GCHQ was well aware that XP was, and would remain, an insecure and vulnerable system whether there was a support deal in place or not.
IT governance in the NHS
Crucially, however, while the Department of Health (DoH) was represented in the TLN, the NHS was not. GDS had no governance role over IT in the NHS. The DoH tech chief told the meeting he could not take a decision on behalf of the NHS – although clearly he could communicate the decision.
The NHS, meanwhile, was still grappling with the reforms introduced by the 2012 Health and Social Care Act, which controversially separated decision-making powers in the NHS, and removed legal responsibility for healthcare from the secretary of state for the first time. NHS organisations were effectively federated, with greater local control over budgets and decision-making, delivering services “commissioned” by GP-led Clinical Commissioning Groups.
As a result, there was no longer any central organisation with responsibility for IT in NHS trusts. The Health and Social Care Information Centre (HSCIC) – now NHS Digital – is responsible for certain central issues, such as data standards, managing the run-down of contracts from the failed National Programme for IT, and driving digital transformation. HSCIC had no responsibility to set technical standards for IT across the NHS, in the way that GDS was able to do across Whitehall.

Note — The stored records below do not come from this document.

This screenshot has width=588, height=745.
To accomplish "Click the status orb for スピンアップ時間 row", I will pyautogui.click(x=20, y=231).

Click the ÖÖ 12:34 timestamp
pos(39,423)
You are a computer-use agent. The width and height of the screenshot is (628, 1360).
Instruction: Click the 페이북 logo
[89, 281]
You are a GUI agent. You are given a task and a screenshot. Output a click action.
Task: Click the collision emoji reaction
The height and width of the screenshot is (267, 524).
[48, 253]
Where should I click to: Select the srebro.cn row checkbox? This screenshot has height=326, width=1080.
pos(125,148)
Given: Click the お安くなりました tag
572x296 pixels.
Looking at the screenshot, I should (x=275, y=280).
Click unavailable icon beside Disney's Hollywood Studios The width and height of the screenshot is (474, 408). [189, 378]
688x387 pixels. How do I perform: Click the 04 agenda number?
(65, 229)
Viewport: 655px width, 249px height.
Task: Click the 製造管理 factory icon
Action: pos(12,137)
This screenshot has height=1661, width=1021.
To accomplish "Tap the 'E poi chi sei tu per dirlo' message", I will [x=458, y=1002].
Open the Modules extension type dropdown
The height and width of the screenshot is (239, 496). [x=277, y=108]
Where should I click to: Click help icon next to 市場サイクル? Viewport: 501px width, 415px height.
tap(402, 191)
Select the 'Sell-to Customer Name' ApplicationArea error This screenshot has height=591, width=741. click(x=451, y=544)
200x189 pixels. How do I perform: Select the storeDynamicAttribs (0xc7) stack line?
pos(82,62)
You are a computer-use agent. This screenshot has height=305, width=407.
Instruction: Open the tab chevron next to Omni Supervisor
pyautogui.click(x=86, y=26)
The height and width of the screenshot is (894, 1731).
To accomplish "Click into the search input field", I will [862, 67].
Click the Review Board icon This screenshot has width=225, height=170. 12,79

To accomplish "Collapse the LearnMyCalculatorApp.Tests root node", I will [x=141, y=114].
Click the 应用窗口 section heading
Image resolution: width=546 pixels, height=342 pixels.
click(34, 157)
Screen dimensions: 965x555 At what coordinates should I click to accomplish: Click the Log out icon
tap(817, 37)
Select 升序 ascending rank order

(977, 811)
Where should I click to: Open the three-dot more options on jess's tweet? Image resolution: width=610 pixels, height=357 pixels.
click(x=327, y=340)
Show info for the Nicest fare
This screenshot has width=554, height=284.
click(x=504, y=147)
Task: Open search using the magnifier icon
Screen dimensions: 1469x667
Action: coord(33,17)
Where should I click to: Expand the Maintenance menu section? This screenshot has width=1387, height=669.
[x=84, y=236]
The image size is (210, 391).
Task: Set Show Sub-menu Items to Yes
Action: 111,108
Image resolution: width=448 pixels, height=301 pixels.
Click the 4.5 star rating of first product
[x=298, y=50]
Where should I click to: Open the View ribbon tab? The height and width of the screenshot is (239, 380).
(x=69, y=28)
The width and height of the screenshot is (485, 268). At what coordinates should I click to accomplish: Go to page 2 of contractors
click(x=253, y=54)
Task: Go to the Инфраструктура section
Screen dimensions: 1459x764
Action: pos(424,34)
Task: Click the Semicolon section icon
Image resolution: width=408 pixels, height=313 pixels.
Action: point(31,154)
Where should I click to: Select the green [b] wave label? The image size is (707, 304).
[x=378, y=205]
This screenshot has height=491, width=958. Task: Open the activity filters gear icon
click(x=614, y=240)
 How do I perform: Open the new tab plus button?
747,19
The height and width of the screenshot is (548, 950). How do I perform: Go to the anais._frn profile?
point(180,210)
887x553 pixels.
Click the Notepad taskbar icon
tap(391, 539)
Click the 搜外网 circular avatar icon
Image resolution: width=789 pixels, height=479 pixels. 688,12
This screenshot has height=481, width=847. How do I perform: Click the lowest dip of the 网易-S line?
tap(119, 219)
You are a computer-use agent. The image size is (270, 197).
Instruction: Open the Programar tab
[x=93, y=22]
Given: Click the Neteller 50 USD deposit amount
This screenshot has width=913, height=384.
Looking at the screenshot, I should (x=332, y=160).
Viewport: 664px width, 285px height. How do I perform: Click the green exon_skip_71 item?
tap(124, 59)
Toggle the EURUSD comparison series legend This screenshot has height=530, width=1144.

GDS was worried enough about this situation that it met with then DoH minister George Freeman, to emphasise the need for a central body to set technical standards across the NHS, with the authority to ensure trusts and other organisations followed best practice, and with the transparency to highlight those who chose not to.
One source claimed that secretary of state for health Jeremy Hunt was also briefed on the security risks that a lack of IT standards would create in such a heavily federated NHS organisation, but it was never a priority at that level. “Hunt never grasped the problem,” said the source.
As a result, accountability for IT standards – including security – varies widely in the NHS. Not all trusts have a single person with responsibility for IT on their board. There is no way to know whether trusts include information security on their risk registers unless they choose to publish them.
As Computer Weekly has reported elsewhere, there were further warnings about the security risks to the NHS, including from national data guardian Fiona Caldicott, and from CareCERT, the NHS Digital organisation that now co-ordinates IT security activity across the health service.
But ultimately, decisions and priorities are set locally by managers in each NHS organisation. As we now know, there were plenty who failed to recognise the cyber security risks they faced, and only now has the inevitable end result been made painfully apparent.